Thanks for writing this up, Stack. Very nice read.
Snipping out some subjects to reply to directly:
On 8/19/18 6:48 AM, Stack wrote:
GITHUB
Can hbase adopt the github dev flow? Support PRs?
Its a case of just starting the discussion on the dev list?
Do we lose review/commentary information if we go github route? Brief
overview of what is possible w/ the new gitbox repos follows ultimately
answering that no, there should be no loss (github comments show as jira
comments).
Most have github but not apache accounts. PRs are easier. Could encourage
more contribution, lower the barrier to contrib.
This is something the PMC should take to heart. If we are excluding
contributions because of how we choose accept them, we're limiting our
own growth. Do we have technical reasons (e.g. PreCommit) which we
cannot accept PR's or is it just because "we do patches because we do
patches"?
PERF ACROSS VERSIONS
Lucent (lucene?) has a perf curve on home page with markings for when large
features arrived and when releases were cut so can see if increase/decrease
in perf.
There was a big slowdown going from 0.98 to 1.1.2 hbase.
We talked about doing such a perf curve on hbase home page. Would be a big
project. Asked if anyone interested?
Perhaps a dedicated cluster up on Apache. We could do a whip-around to pay
for it.
In theory, it's a great idea, but I clench up thinking about how to
actually get it off the ground. Not a reason to not discuss it, but I
think this is something that we would have to really think about how we
implement it (*and* extract value from it). My understanding is that
Mike M. continues to care&feed the Lucene impl himself, but this may be
incorrect.
Another uses Apache Drill but tough when types.
Next we went over backburner items mention on previous day staring with
SQL-like access.
What about lightweight SQL support?
At Huawei... they have a project going for lightweight SQL support in hbase
based-on calcite.
For big queries, they'd go to sparksql.
Did you look at phoenix?
Phoenix is complicated, difficult. Calcite migration not done in Phoenix
(Sparksql is not calcite-based).
> An interesting idea about a facade query analyzer making transfer to
> sparksql if big query.

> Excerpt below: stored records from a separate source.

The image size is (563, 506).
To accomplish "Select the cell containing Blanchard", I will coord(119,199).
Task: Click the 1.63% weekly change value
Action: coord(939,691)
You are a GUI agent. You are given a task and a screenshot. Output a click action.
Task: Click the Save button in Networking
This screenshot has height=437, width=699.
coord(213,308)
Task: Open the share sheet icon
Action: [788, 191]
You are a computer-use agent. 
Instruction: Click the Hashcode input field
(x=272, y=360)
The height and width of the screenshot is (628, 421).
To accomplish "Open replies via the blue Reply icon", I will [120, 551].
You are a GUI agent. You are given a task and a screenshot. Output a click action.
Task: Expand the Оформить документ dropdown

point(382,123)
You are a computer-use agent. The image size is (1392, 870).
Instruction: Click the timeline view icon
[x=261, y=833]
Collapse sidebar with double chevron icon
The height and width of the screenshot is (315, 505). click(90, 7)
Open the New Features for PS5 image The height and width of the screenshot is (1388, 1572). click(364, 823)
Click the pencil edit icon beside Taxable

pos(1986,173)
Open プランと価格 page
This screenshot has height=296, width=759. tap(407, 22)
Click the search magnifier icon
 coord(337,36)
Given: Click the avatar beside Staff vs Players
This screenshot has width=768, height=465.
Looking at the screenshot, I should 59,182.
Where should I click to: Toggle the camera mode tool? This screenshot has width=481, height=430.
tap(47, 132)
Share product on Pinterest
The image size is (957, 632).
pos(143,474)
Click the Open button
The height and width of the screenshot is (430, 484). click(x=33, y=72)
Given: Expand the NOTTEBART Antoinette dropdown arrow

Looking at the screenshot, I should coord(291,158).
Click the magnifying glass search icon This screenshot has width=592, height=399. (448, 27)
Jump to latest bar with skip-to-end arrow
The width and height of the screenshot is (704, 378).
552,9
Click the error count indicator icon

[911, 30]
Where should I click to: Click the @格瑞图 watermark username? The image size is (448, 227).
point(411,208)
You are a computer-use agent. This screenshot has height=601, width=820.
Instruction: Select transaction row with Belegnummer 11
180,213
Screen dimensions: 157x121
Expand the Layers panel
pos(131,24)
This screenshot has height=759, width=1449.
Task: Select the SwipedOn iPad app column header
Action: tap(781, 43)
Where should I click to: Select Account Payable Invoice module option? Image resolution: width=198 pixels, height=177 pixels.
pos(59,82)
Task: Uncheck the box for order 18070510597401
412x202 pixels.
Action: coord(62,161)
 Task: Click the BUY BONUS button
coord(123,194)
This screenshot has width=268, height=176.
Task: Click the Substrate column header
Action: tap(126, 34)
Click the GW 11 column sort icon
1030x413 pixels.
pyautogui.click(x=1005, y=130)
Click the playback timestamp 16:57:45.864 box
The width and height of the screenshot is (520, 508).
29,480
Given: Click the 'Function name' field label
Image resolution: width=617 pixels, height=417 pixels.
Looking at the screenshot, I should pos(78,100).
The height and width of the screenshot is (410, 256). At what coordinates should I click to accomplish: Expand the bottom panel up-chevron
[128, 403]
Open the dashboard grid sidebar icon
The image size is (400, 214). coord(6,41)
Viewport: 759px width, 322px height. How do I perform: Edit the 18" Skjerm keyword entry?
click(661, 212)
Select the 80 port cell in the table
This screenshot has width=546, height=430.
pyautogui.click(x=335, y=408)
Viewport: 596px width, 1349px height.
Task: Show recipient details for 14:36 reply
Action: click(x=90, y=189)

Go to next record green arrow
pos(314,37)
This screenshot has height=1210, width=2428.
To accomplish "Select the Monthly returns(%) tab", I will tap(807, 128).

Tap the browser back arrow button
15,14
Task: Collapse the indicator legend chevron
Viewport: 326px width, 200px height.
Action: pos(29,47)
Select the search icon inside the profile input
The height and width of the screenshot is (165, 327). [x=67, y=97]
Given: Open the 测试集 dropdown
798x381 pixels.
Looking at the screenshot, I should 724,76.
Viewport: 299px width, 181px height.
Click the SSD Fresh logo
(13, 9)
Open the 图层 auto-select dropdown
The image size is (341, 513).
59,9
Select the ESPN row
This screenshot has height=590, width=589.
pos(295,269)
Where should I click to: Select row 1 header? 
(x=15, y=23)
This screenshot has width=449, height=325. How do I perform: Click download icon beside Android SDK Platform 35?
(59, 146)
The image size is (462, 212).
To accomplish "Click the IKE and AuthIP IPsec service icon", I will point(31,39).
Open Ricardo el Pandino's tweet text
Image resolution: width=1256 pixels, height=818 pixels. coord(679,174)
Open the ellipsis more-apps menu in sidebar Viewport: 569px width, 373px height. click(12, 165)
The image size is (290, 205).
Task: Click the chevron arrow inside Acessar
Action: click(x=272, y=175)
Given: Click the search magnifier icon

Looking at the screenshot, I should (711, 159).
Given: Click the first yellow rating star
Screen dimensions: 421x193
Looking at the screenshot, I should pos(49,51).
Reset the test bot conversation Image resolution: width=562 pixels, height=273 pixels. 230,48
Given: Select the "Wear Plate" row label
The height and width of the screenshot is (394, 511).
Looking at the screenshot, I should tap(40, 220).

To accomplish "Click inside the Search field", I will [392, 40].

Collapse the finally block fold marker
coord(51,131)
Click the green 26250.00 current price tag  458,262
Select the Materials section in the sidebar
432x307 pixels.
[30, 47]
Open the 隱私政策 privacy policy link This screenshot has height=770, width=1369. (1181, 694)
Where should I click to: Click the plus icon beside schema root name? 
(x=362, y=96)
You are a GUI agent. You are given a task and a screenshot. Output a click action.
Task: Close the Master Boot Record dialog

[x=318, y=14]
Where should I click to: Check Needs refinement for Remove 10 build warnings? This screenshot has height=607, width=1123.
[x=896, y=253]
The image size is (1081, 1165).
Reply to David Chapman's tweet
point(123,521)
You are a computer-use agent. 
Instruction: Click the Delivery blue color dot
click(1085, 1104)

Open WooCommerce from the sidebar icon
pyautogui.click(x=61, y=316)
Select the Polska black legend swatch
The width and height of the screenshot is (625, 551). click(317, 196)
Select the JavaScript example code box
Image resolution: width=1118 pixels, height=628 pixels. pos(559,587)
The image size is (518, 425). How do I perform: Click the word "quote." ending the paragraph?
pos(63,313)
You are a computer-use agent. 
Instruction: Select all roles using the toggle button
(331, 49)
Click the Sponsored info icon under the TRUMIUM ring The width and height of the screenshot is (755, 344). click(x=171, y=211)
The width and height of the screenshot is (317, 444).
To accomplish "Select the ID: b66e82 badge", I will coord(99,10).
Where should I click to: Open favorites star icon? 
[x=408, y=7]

Would need stats.
For those who didn't know, there were efforts started around Calcite in
Phoenix (our Rajeshbabu and Ankit did some work, Maryanne Xu and James
Taylor, too. Maybe others). This work stalled just due to the sheer
quantity of work required, not necessarily for technical reasons.
I would love to see it re-invigorated. A hybrid sql system which could
automatically choose Phoenix JDBC or SparkSQL (or any other related SQL
systems -- Hive, Impala, etc) would be boss.
I do feel obligated to point out that the jump from a SQL implementation
that supports table scans to what Phoenix does now is quite huge. For
folks that don't require secondary indexing or a full SQL specification,
I'm quite sure you can do something in many fewer lines of code that
Phoenix with Calcite :)
Talk to phoenix project about generating a lightweight artifact. We could
help with build. One nice idea was building with a cut-down grammar, one
that removed all the "big stuff" and problematics. Could return to the user
a nice "not supported" if they try to do a 10Bx10B join.
A couple of things to unpack here:
* Phoenix client JAR size is one tangible thing that is can be further
pruned (recently pruned already) based on what is possible given Hadoop
and HBase artifacts
* Is standardizing on Phoenix's table structure and type serialization a
good idea? (I think "yes"). I would believe that this is something that
we can spin out into a separate Phoenix module "easily"
* I think having the ability in Phoenix to give a "soft" error (msft
clippy-esque: are you sure you want to run that query?) is good, but
it's hard to discern these except in the egregious cases. It's a hard
line to toe between what is "user learning" and the "platform helping".
All of these would be good discussion to spin off to dev@phoenix.
SPARK
Be able to scan hfiles directly. Work to transfer to parquet for spark to
query.
One attendee using the replication for streaming out to parquet. Then
having spark go against that. Talk of compacting into parquet then having
spark query parquet files and for the difference between now and last
compaction, go to hbase api.
Accumulo made a "client-facing" API around its "HFile" a while back that
I think turned out fairly nice:
https://accumulo.apache.org/1.8/apidocs/org/apache/accumulo/core/client/rfile/package-summary.html.
Having a stable API around HFiles that is client-facing would better
enable JVM-backed libraries to work with HFiles directly. (AFAIK, HFile
is all private now)